STATED GOAL :: Rewrite all of the lines below, changing every "icon" to "button" and keeping everything else the same. Leave the pictures out.
#### RECORDED DATA
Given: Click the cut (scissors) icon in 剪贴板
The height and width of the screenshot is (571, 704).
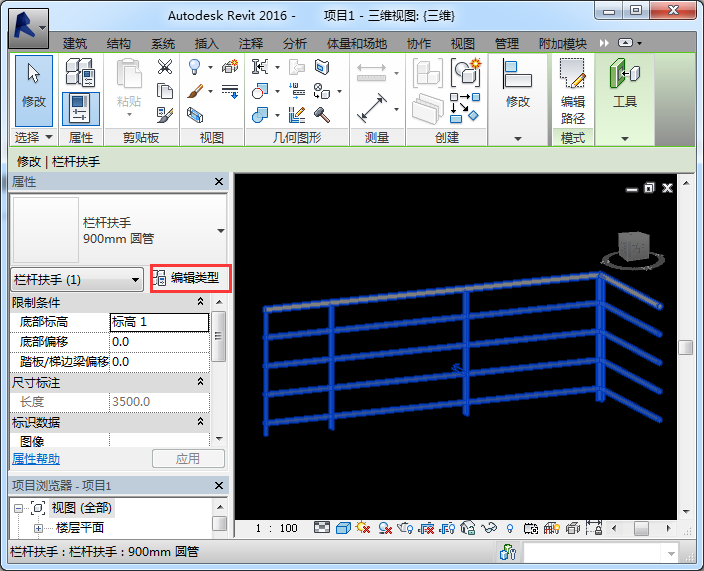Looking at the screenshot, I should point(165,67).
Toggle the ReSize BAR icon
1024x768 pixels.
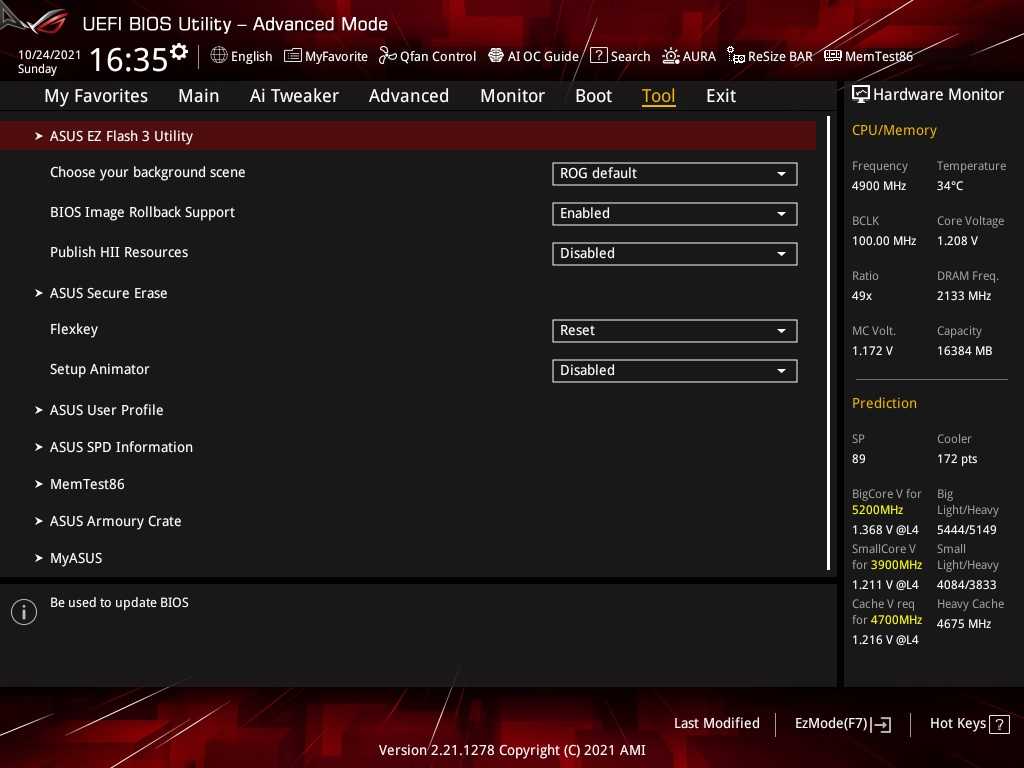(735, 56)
########
WRITTEN ANSWER ::
Given: Click the cut (scissors) button in 剪贴板
The height and width of the screenshot is (571, 704).
Looking at the screenshot, I should point(165,67).
Toggle the ReSize BAR button
1024x768 pixels.
(735, 56)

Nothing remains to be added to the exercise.